Change is difficult. It's deeply challenging. This is why many people don't want to change. They say they do, but when it comes to actually doing it, they back out.
Because change means confronting what is currently not working. For most of us, that means slowing down. For most of us, that means stopping and assessing what's really going on.
My client didn't want to hear that she was the problem. Who does?
But here's what she was really protecting herself from: failing. Not being enough. Letting her horse down.
While she was busy protecting herself from these fears - while she was asking, doing, fixing, trying - her relationship with her horse had become one-way instead of a partnership.
Her ego was involved. She needed to be right. She needed to have the solutions. She needed to control the outcome.
And her horse? He was done.
In our first session together, something remarkable happened.
She stopped physically doing something, stopped talking, and kept quiet.
That's it. That was the big intervention.
For the first time in months, her horse came towards her. Nuzzling her. Like he wanted to be with her. Like he was having a conversation she'd finally stopped talking over.
She'd been asking instead of listening. She hadn't been allowing space for her horse's behavior to be heard. When she removed the pressure, he picked up on it.
He had been communicating the whole time.
Humans communicate via talking. Horses don't. The transformation here was the rider removing the voice and reconnecting with the body. This is how horses communicate - body language.
But the deeper transformation? She lost the need to control, to be right, to have the solutions.
She couldn't hide anymore. Her horse showed her exactly who she was being - not who she thought she was or who she was trying to be.
The horse was mirroring her internal state. Her stress. Her need to control.
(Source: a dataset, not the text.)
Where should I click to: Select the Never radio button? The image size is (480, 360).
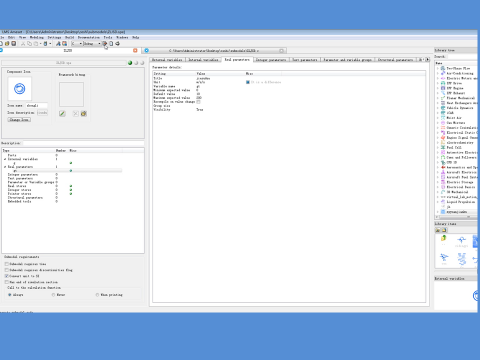53,295
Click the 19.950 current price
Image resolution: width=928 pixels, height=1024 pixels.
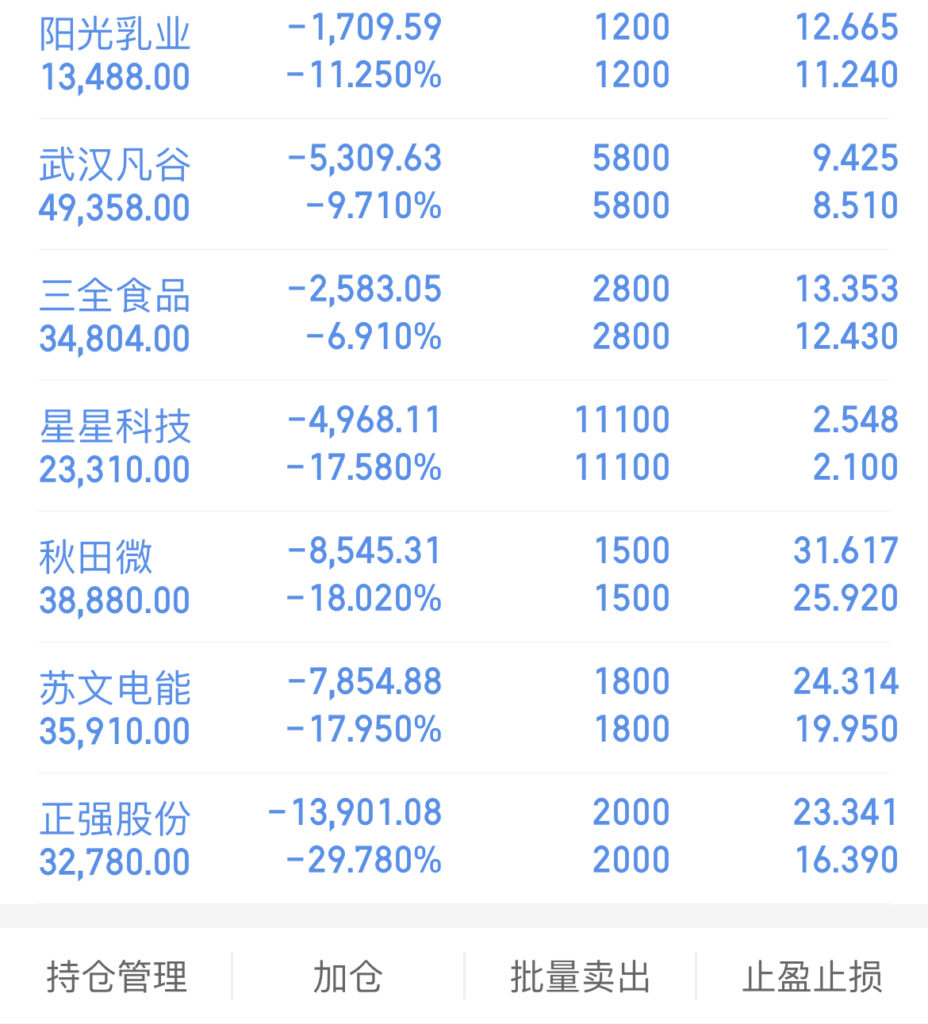[846, 729]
Her inability to just be present without an agenda.
When she finally stopped - when she hit present reality at high velocity - it broke apart.
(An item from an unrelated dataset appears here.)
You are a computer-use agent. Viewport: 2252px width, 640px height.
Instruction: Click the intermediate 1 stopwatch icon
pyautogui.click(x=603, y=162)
What has to break apart in transformation?
The need to be right. To control. To have all the solutions. To protect ourselves from being seen.
The belief that we need to earn connection, love, partnership, success.
The story that we're not enough as we are.
My client realized something profound in that moment: she was already enough. Her horse wanted her - the unpolished version. The one who didn't have all the answers. The one who could just stand there and be present.
The horse is always present - waiting for a partnership.
But we're too busy trying to earn what's already being offered.
Transformation is deeply personal.
I love what I do with horses and riders because it changes their lives both in and out of the saddle. I'm fueled by these stories - how listening and learning to observe horses has made them a better mom, a better partner. The work with horses affects our whole life.
Because the same pattern shows up everywhere.
In your business: Are you so busy doing and controlling that you can't hear what your clients are actually asking for?
In your relationships: Are you talking over the people you love instead of listening to what they're showing you?
In your own life: Are you so busy trying to be enough that you can't see you already are?
The transformation is the same. You have to stop. You have to let go of control. You have to be willing to see what's actually there instead of what you want to be there.
You have to be okay with failing. Okay that you don't need to know the answers. Willing to let go of being right.
What would you see if you stopped talking and just watched?
That's where transformation begins. Not in the doing. In the dismantling.
In the space between what you thought had to happen and what's actually already there, waiting for you to notice.